Journal de l'année Édition 1993 1993Éd. 1993

Politique de la ville

Depuis quinze ans, les gouvernements successifs s'échinent sur la politique de la ville : les mesures et les organismes chargés de rendre les cités plus vivables se sont multipliés ; le budget 92 consacré à la ville a fait un bond de 30 %, des réhabilitations ont eu lieu, de Vaulx-en-Velin à Mantes-la-Jolie ; le mal des quartiers a été largement analysé, par Jean-Marie Delarue, délégué interministériel à la Ville, et par Paul Picard, maire de Mantes-la-Jolie. Et, pourtant, on ne sait toujours pas comment freiner la dérive des banlieues : les handicaps dénoncés en 1988 par le rapport Levy, premier bilan réalisé par le Commissariat général au plan avec le CREDOC, sont toujours d'actualité. Et cela, alors que huit Français sur dix font désormais partie d'un écosystème urbain, et que cinq d'entre eux résident en périphérie des grandes villes.

LOV

Loi d'orientation pour la ville, anciennement loi anti-ghettos. Votée début 1991, elle mettait la question du logement au centre du « droit à la ville ». La colère des mal-logés de Vincennes a révélé la lenteur avec laquelle elle se mettait en place malgré l'urgence des dossiers.

Les acteurs principaux de la politique de la Ville

De l'État dépendent le Comité interministériel des villes (CIV), le ministre de la Ville, la délégation interministérielle à la Ville (DIV), le préfet et le sous-préfet à la Ville ; de la Région, le conseil régional, et de la commune, le maire et le conseil municipal, le conseil communal de prévention et le centre communal d'aide sociale.

La mobilisation

L'État se porte au chevet des quartiers chauds : la mobilisation est certaine, mais la valse des responsables tout au long de l'année va en diminuer quelque peu l'efficacité. Le 3 mars, Édith Cresson réunit un comité interministériel pour les villes avec, à l'ordre du jour, de nouvelles mesures pour réhabiliter les 400 quartiers retenus en 1989 pour bénéficier du DSQ. On s'intéresse enfin aux habitants : citoyenneté et participation sont les deux maîtres mots de Michel Delebarre, ministre en titre. Il faut faire confiance aux jeunes, en faire de véritables interlocuteurs : il est décidé que 1 % du budget de la Ville (soit 13 millions de francs en 1992) devrait aller directement aux associations d'habitants.

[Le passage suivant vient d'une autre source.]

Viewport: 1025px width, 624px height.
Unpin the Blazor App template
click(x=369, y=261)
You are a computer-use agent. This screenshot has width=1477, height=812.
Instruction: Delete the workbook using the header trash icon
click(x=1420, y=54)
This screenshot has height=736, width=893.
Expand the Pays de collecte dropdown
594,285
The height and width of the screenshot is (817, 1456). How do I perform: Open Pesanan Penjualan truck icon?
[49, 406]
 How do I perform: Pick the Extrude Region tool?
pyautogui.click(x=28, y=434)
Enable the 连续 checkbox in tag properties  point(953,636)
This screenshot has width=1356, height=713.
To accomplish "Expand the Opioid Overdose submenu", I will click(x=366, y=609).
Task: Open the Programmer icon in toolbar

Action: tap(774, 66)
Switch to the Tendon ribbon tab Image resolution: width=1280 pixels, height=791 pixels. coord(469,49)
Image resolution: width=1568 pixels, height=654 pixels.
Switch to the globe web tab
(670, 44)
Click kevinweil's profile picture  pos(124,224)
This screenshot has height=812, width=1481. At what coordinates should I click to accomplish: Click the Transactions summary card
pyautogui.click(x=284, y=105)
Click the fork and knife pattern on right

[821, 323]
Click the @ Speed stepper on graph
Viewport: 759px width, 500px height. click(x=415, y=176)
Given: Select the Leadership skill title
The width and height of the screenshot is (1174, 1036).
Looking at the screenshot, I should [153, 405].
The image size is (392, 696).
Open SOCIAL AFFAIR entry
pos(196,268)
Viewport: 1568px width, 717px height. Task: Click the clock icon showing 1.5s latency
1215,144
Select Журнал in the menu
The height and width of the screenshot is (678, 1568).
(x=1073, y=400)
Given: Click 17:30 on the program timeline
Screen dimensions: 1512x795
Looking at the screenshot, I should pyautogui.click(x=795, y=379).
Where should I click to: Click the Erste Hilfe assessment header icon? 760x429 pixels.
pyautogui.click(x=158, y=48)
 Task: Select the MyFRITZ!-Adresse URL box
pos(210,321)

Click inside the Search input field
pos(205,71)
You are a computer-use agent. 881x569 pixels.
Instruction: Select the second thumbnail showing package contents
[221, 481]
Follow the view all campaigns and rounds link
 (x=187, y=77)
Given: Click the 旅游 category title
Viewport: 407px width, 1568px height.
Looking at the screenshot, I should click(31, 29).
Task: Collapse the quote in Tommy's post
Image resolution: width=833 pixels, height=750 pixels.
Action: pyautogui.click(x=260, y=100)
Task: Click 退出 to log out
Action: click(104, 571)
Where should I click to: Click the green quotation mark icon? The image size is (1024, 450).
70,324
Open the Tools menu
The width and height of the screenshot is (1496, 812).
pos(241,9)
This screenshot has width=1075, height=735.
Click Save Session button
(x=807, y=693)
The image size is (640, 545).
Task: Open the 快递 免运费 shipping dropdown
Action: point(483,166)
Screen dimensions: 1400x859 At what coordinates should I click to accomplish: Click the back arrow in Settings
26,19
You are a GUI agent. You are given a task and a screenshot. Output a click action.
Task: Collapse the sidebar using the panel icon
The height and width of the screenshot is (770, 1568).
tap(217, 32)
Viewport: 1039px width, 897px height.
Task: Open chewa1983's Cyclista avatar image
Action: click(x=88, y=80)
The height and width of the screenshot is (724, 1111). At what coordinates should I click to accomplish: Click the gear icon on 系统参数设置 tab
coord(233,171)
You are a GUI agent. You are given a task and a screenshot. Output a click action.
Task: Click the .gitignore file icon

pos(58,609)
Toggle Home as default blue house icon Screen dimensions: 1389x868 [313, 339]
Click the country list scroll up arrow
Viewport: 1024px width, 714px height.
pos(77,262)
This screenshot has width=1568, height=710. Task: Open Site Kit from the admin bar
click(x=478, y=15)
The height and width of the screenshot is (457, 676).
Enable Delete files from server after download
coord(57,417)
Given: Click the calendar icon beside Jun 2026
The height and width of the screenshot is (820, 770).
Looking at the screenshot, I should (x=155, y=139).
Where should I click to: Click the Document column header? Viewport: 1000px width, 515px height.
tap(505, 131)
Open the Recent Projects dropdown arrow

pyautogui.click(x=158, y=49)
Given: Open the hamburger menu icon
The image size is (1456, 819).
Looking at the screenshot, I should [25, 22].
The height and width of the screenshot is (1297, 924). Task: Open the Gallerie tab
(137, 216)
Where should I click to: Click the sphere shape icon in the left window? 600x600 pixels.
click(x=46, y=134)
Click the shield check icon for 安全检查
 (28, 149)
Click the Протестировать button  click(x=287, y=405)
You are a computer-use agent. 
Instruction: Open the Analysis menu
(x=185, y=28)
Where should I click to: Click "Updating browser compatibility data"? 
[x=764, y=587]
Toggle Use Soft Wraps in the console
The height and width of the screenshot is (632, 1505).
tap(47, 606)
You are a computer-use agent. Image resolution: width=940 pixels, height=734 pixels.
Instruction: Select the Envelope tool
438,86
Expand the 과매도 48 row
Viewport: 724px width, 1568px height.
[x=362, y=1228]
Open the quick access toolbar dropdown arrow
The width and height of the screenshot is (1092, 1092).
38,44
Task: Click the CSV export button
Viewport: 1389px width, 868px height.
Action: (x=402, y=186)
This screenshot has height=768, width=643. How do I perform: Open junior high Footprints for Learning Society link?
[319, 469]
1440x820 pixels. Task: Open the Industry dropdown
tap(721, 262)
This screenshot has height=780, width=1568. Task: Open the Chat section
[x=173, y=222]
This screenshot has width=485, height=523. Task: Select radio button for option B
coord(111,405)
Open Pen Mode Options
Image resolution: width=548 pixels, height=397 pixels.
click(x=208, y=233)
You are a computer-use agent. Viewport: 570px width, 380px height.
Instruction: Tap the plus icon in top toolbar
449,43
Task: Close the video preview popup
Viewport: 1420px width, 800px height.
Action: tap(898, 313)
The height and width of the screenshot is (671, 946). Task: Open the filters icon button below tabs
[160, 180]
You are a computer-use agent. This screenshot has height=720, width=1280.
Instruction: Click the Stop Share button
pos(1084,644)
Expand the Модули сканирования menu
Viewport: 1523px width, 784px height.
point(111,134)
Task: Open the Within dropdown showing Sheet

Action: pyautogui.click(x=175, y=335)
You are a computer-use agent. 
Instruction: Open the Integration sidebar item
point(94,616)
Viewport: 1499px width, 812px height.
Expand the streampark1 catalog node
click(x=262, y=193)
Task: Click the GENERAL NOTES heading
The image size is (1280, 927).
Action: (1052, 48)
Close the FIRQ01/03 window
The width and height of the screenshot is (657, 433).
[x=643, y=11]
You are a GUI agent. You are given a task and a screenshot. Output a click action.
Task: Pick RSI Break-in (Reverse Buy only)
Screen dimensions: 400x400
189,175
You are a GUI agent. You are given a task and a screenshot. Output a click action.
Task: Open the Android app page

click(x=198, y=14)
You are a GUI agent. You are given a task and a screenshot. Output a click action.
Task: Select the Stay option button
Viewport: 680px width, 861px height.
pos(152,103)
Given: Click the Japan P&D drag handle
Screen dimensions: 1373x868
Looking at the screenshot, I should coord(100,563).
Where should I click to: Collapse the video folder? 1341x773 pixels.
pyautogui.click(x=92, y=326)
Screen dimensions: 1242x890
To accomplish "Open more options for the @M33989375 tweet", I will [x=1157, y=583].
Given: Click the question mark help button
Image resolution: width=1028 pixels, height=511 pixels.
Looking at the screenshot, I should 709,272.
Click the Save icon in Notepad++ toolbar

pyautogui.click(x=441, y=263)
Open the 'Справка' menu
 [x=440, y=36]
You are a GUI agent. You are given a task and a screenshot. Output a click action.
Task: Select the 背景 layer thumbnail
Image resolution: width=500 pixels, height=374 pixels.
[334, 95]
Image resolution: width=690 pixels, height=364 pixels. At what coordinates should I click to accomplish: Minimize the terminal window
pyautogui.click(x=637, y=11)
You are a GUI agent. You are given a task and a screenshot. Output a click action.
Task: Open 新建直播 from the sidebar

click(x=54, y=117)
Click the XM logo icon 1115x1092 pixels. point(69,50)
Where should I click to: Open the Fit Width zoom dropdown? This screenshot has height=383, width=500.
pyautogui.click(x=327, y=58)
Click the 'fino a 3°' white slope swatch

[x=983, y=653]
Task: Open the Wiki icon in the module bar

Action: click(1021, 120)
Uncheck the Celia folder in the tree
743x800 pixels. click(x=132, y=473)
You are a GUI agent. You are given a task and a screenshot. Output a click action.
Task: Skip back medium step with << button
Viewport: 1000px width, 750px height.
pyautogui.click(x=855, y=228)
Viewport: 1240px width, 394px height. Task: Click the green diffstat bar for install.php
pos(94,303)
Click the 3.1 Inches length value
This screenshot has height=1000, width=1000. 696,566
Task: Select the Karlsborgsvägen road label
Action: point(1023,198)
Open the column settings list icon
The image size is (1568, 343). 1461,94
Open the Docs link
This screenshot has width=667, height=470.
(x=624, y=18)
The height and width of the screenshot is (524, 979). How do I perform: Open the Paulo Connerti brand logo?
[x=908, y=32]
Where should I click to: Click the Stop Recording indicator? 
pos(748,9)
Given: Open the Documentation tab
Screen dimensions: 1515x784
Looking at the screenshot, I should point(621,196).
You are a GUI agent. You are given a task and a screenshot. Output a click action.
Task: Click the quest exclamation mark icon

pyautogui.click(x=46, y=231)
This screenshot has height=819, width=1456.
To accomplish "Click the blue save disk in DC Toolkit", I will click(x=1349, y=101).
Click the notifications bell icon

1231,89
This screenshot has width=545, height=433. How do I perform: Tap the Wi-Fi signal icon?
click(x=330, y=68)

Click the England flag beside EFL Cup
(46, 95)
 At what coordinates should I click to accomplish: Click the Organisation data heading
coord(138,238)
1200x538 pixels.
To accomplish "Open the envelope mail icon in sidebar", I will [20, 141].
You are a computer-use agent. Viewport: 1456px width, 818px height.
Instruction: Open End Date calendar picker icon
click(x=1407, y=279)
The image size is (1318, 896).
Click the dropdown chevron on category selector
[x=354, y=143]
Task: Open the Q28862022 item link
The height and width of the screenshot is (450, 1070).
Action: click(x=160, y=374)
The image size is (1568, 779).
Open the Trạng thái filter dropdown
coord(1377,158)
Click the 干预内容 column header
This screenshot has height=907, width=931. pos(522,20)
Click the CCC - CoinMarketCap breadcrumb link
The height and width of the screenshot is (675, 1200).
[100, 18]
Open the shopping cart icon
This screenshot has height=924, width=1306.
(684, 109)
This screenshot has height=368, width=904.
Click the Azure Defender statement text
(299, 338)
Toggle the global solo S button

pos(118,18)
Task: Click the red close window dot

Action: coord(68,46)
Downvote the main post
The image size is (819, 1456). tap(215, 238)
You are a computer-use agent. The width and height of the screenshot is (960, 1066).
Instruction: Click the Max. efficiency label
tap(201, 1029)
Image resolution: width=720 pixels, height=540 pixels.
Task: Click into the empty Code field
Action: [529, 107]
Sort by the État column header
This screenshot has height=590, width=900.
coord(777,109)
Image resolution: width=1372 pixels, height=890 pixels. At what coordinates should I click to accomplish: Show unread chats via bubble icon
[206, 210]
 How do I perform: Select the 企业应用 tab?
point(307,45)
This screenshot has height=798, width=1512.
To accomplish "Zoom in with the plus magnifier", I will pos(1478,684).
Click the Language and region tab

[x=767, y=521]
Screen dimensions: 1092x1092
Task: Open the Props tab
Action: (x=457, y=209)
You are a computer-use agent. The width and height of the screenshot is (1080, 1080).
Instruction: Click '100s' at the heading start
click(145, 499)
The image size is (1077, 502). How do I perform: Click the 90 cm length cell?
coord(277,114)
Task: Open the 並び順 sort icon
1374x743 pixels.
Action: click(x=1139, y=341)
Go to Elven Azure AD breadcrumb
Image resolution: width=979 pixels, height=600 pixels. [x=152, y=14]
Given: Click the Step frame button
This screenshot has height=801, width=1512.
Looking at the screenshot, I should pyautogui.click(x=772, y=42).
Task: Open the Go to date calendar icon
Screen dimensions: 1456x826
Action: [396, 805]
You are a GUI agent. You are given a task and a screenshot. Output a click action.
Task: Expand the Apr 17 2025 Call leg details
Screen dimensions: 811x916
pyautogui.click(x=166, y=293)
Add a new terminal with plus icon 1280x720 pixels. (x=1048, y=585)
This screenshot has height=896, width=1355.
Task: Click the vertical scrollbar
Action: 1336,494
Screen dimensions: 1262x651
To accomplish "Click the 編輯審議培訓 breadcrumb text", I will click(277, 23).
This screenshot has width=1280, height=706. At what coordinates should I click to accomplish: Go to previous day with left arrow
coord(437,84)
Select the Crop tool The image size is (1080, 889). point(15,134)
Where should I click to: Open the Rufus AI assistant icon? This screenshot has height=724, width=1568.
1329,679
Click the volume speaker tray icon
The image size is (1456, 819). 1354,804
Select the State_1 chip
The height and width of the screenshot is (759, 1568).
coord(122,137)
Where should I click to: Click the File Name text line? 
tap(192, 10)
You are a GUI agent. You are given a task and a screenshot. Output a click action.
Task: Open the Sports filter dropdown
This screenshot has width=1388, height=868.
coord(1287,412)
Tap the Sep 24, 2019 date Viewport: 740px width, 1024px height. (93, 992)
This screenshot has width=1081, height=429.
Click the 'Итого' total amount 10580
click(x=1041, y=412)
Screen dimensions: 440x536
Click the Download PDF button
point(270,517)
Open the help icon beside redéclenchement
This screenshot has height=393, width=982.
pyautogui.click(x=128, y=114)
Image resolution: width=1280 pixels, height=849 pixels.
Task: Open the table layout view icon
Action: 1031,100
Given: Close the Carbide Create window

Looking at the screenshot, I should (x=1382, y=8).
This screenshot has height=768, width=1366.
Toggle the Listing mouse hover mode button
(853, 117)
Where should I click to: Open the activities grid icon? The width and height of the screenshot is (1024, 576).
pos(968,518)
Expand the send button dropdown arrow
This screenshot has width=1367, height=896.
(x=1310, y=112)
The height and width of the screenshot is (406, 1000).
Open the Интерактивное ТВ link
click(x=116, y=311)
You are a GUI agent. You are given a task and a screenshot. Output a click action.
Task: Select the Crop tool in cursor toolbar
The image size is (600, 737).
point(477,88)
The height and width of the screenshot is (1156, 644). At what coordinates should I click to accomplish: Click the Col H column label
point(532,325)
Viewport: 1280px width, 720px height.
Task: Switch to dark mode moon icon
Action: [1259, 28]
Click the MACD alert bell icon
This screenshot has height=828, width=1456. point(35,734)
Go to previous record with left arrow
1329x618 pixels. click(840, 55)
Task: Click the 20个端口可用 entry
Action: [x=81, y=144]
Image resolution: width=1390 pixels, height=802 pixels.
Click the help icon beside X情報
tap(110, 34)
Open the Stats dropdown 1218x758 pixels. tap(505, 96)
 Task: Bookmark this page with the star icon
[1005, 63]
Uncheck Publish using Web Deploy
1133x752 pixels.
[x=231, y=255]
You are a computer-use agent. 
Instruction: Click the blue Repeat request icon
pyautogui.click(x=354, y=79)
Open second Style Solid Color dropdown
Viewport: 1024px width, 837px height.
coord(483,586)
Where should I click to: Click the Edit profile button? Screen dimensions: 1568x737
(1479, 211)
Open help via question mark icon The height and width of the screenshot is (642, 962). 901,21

Les cités souffrent d'isolement. L'État s'engage à y améliorer les services publics en leur consacrant 120 millions de francs en 92. L'école, en premier lieu, avec des mesures en faveur des ZEP (zones d'éducation prioritaire), créées en 1982 mais toujours à la recherche d'un mode de fonctionnement stable. Quatre contrats de Ville sont entérinés à Lyon, Toulouse, Mantes et en Seine-Saint-Denis : l'État s'engage à y mener une action renforcée. Le XIe plan (1993-1998), prévoit-on, devrait limiter le nombre des quartiers en difficulté à 150 (contre 400), preuve que la politique de la Ville a une certaine efficacité.

Quelques semaines plus tard, en mai, le nouveau Premier ministre Pierre Bérégovoy présente à son tour son plan d'action en faveur de la « rénovation et de la sécurité urbaine ». Plusieurs ministères sont concernés : celui de la Ville, bien sûr, celui de la Jeunesse et des Sports, mais aussi ceux de l'Intérieur, de la Justice et du Logement. L'idée est, là encore, de remobiliser les citoyens dans la ville. Mais il faut aussi qu'ils s'y sentent en sécurité : un plan d'action en 21 mesures intensifie la présence policière sur le terrain. En parallèle, le gouvernement veut développer une justice de proximité : 25 maisons de justice seront créées dans les quartiers difficiles. Enfin, les procédures de la politique de la Ville seront simplifiées : dès 1993, un contrat de Ville pourra être directement négocié entre l'État et la commune concernée. Le très médiatique Bernard Tapie a été appelé à la rescousse : le redresseur d'entreprises devient ministre de la Ville. On fait valoir qu'il a rodé sa méthode à la cité des Bosquets de Montfermeil. Poussé sous les feux de la rampe, le quartier s'est sans doute réveillé, mais les entreprises sont toujours aussi réticentes à venir s'y installer.